Forecasting Malaria Vaccine Demand

This is a summary of my research work on forecasting demand of Malaria vaccines. For preprint of the actual paper, click here. I have ignored all discussions on the "mathematical" part of modelling, focussing only on my approach and the results.

Malaria is a mosquito-borne disease caused by a Plasmodium, a malarial parasite. Although Malaria is not life-threatening by its nature, it can cause severe illness and prove to be fatal if left untreated.

In February 2019, a new Malaria vaccine RTS,S — known by the trade name Mos-Quirix — was approved for human trials in three countries Ghana, Malawi and Kenya, coordinated by WHO. The study is expected to get over by December 2022. However, several pharmaceutical majors have begun showing interest in the vaccine's mass production in the last few months.

The companies want to estimate the coverage ratio — defined as the vaccinated population count divided by the total population. In this research, my aim was to forecast the same for all 78 affected countries using Dynamic Gaussian Process Model.


A vaccine's coverage in a country or geography depends on several factors: how effective is the vaccine? How many people are scared of not taking the vaccines? How many doses it has? Is the disease contagious?

Each country will have its own specific characteristics which are difficult to quantify. Therefore, the best approach is to select countries of "similar" characteristics instead of having one model only. In this work, we decided to work with the Human Development Index for grouping countries.

In strict modelling terms,

  • Y = time-series of coverage ratios for the next T years

  • X1 = Dosage number. The value is k, if k doses of the vaccine have already been given. Multiple dosages result in lower coverage.

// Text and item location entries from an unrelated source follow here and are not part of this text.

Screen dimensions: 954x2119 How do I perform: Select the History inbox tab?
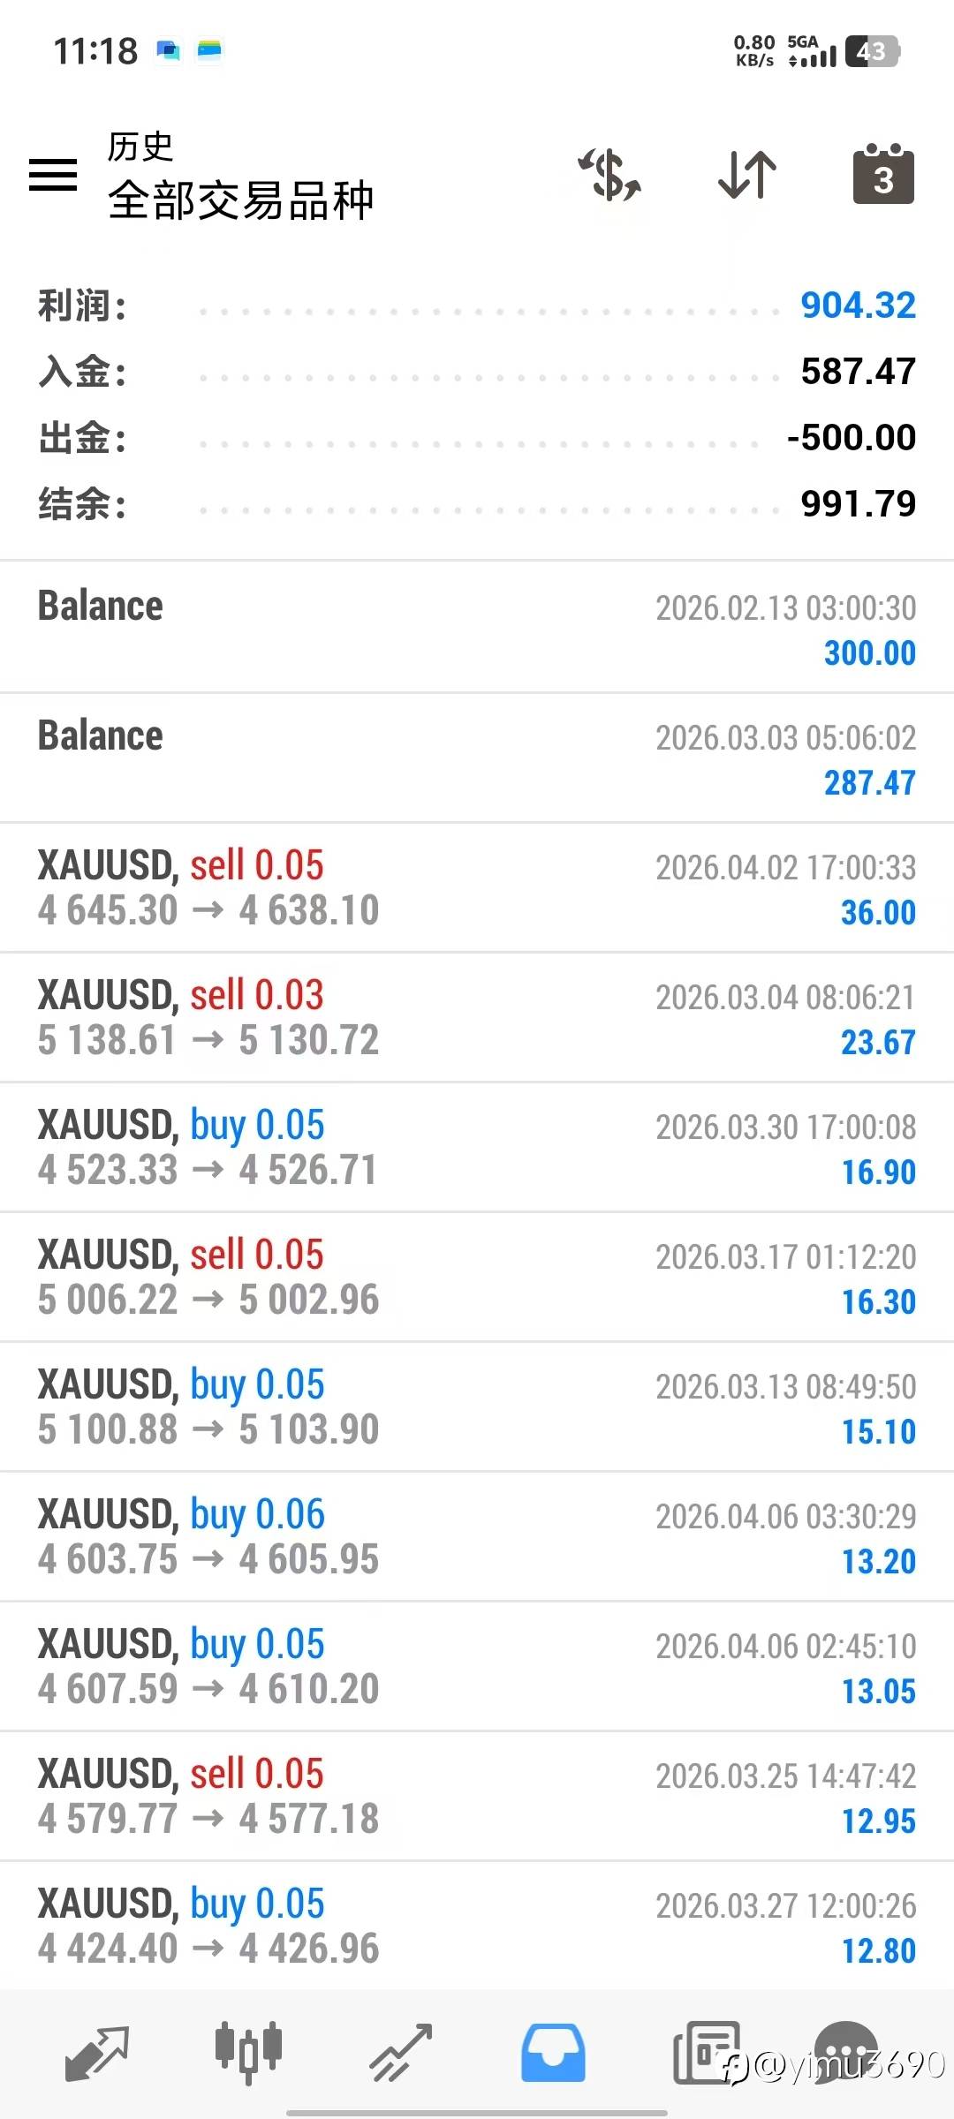pyautogui.click(x=553, y=2052)
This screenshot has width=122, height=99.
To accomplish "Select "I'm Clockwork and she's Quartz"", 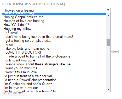I will (x=54, y=84).
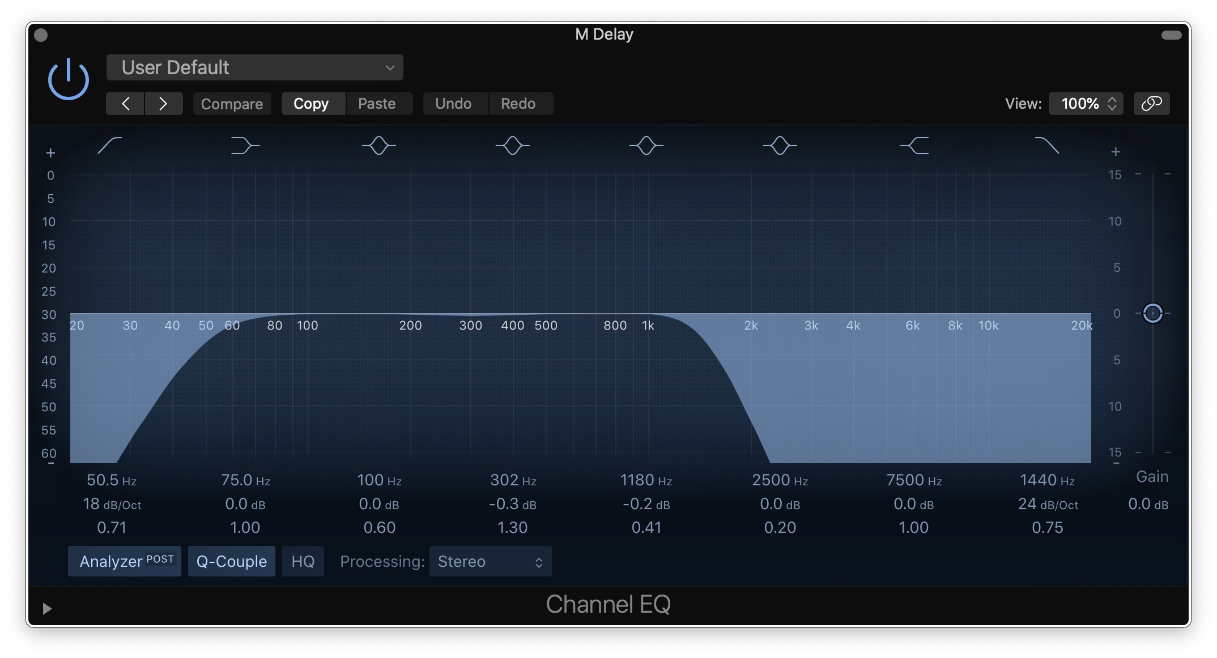Enable the low cut filter band icon

click(x=110, y=146)
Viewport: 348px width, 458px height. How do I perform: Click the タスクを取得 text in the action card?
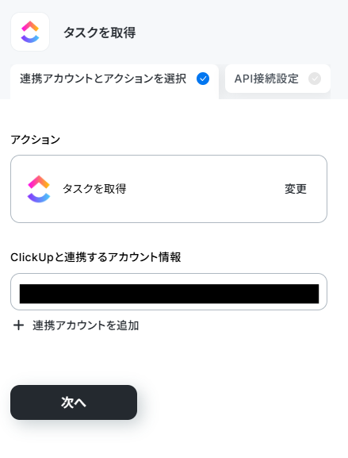[94, 189]
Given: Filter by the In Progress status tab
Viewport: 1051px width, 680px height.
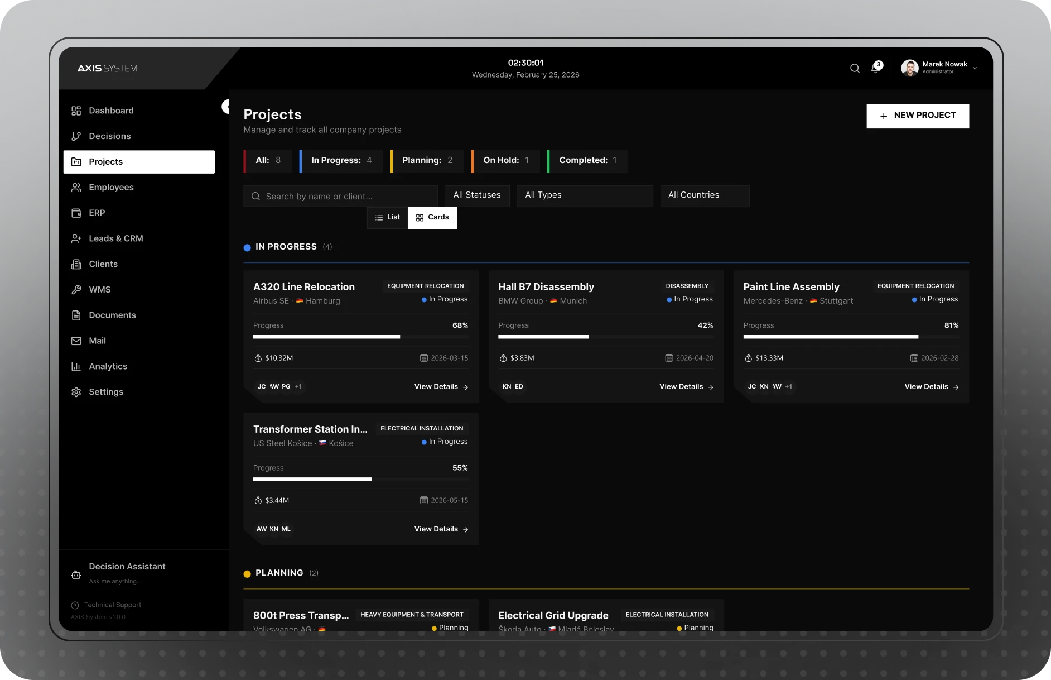Looking at the screenshot, I should click(x=341, y=161).
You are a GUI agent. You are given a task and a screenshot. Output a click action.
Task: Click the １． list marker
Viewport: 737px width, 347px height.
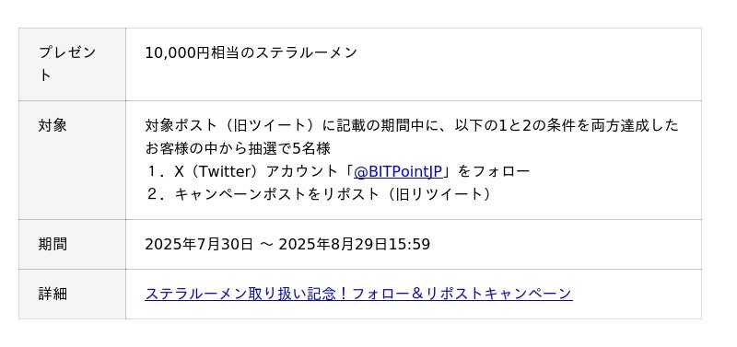click(x=156, y=172)
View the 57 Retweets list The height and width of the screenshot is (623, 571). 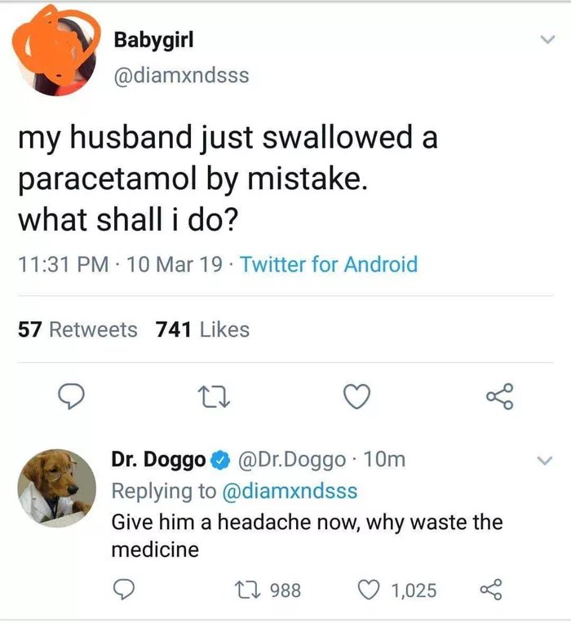click(77, 329)
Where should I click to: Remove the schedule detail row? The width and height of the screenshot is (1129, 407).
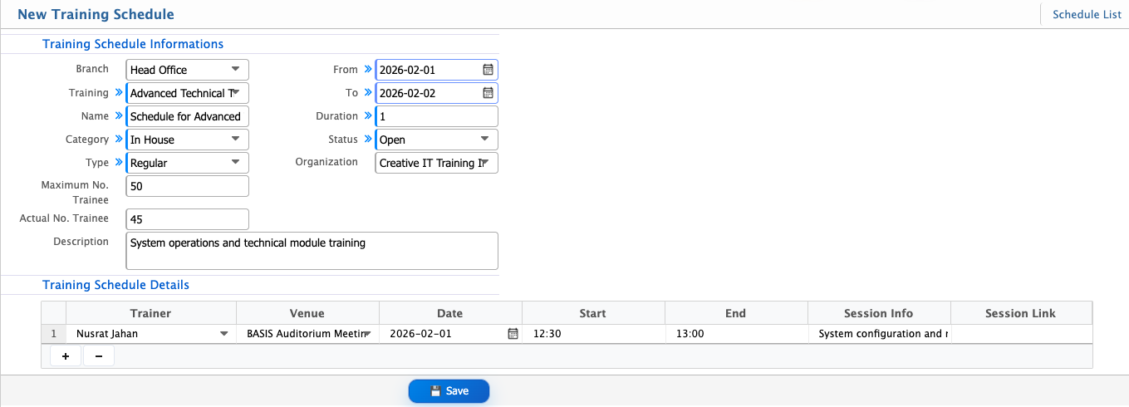[98, 356]
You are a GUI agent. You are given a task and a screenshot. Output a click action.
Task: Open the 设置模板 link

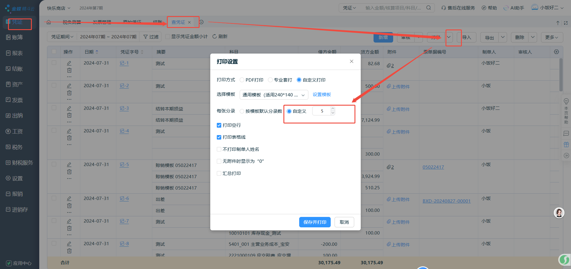[322, 95]
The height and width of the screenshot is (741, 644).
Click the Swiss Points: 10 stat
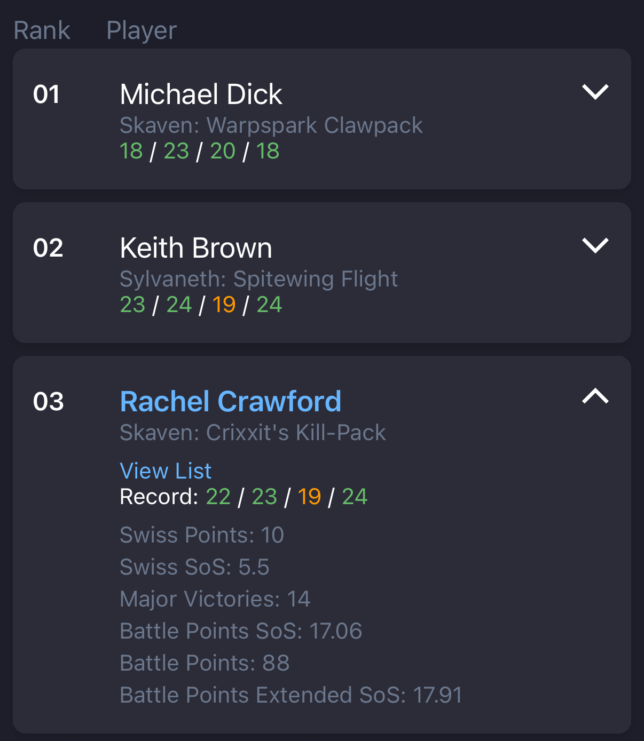point(202,535)
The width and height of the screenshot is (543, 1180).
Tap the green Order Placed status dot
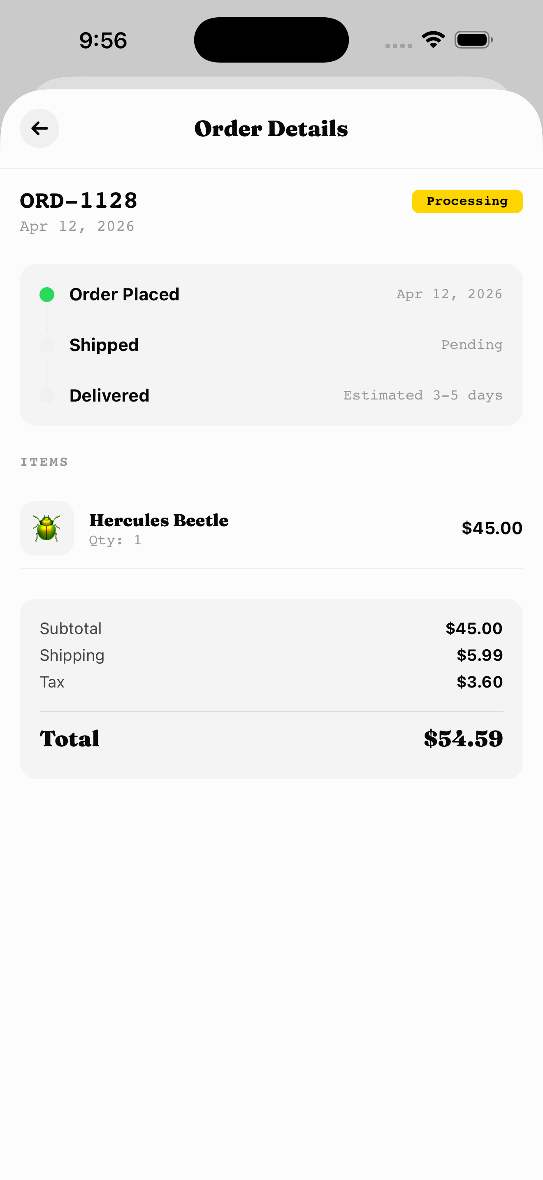click(47, 295)
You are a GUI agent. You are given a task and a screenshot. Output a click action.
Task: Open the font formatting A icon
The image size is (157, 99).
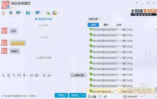[3, 75]
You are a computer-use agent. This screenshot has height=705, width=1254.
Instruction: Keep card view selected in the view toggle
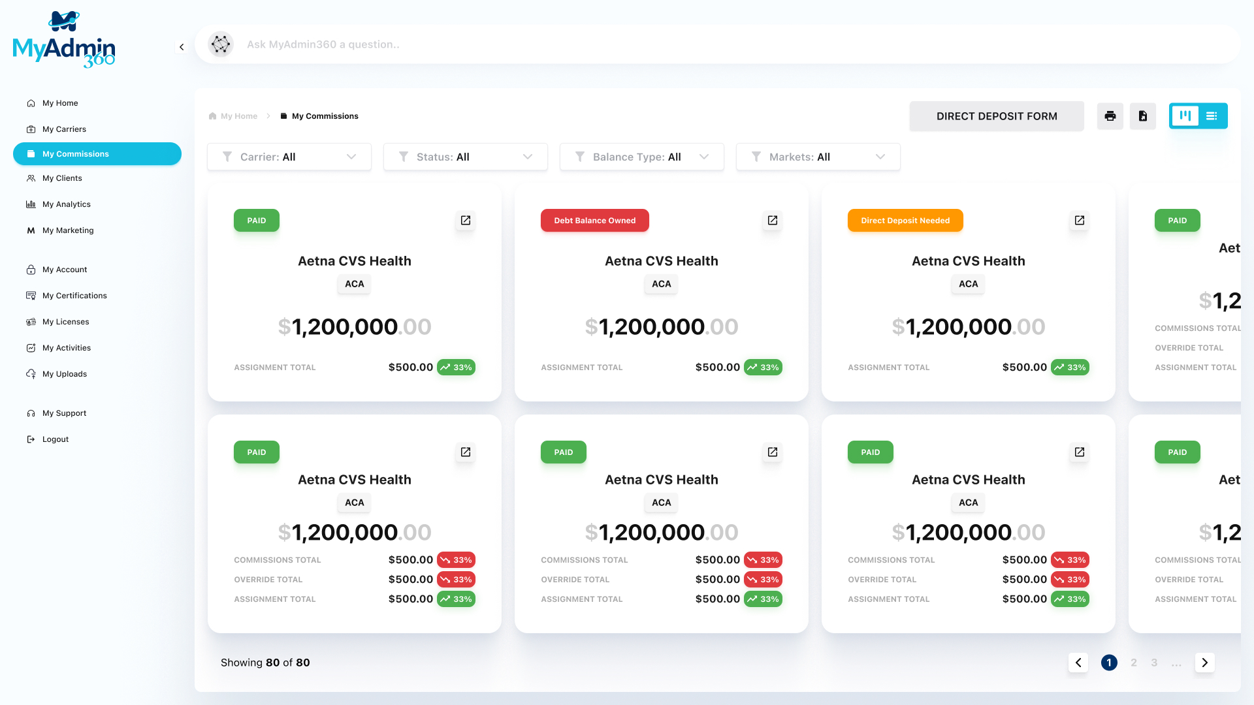pyautogui.click(x=1185, y=116)
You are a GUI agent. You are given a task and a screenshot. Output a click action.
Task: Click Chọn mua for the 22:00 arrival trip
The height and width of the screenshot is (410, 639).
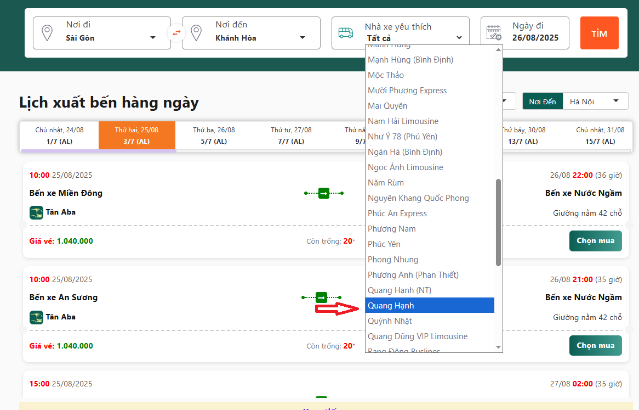click(595, 241)
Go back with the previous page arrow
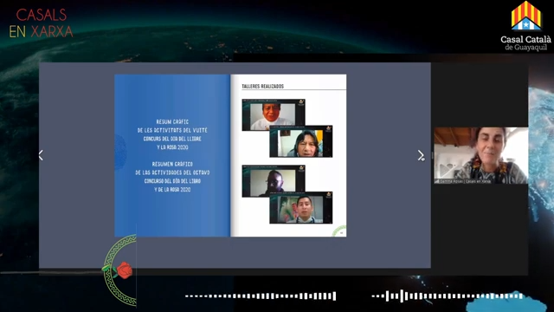Image resolution: width=554 pixels, height=312 pixels. tap(41, 155)
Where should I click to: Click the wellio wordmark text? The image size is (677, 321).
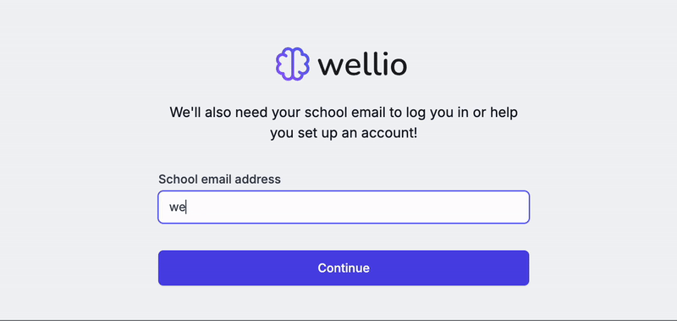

  • X2 = Dosage time. The number of months after birth when the first dosage is taken; 0 represents 'at birth'. Typically, vaccines given at birth have higher coverage as there's no need to return to the hospital.

  • X3 = Efficacy. The ability of the vaccine to actually prevent the disease. Higher efficacy creates stronger motivation for vaccination.

  • X4 = Incidence per lakh. It is more likely that the parents will give their children the vaccine if the disease's occurrence is high. When incidences are high, the population is more careful about prevention.

  • X5 = Communicability. Fear of contagion drives vaccination.

  • X6 = Years active. As time passes, coverage naturally grows.


The training data size was too big to fit a full svdGP model on a standard laptop. We implemented the localized model (i.e., lasvdGP model) developed by Zhang et al. (2018) for the model fitting. The localized model considers only observation that "closely resemble" itself for modelling instead of considering all points.

Of the 10 countries in each group, not all are used for modelling. Instead, selected few for each variable and observation are used. This "closeness" is decided based on clustering within the country-group.

All the methods were executed with DynamicGP package in R.


From what was known, we considered that the first dose of vaccine (X1 = 0) was given to a six-month infant (X2 = 6). Malaria is known to be non-communicable (X5 = 0). We found the average incidence value as 60% (X4 = 60) and the vaccine's efficacy at 70% (X3 = 70).

Once the model was developed, we forecasted the coverage for each year for all 78 countries.

Vaccine coverage on the first year and after 38 years on the world map.

Vaccine coverage through the years for each country group.

Other Interesting Remarks

As evident from the figure, some countries start with higher coverage ratios and lead thirty years down the line. Some groups, like group 8, remain low for the entire duration. Group 9 and 10 catch up quickly with the group 1 and 2.

Countries that are score low on HDI get all the attention, NGOs and ilk. They receive higher external funding and support.

Countries that score high on HDI have established infrastructure and facilities to quickly roll out the programs. The countries in groups three to eight are less better off, with eight being the worst.

There are also trends in seasonality. Much like the original data, the coverage ratios show spikes at the end of every decade from the launch year. This could be due to 'anniversary' coverage news and attention. Also, the agencies responsible for vaccinating might be pushing themselves to complete their 10-year targets.

However, a more in-depth study is necessary to make any definitive conclusions.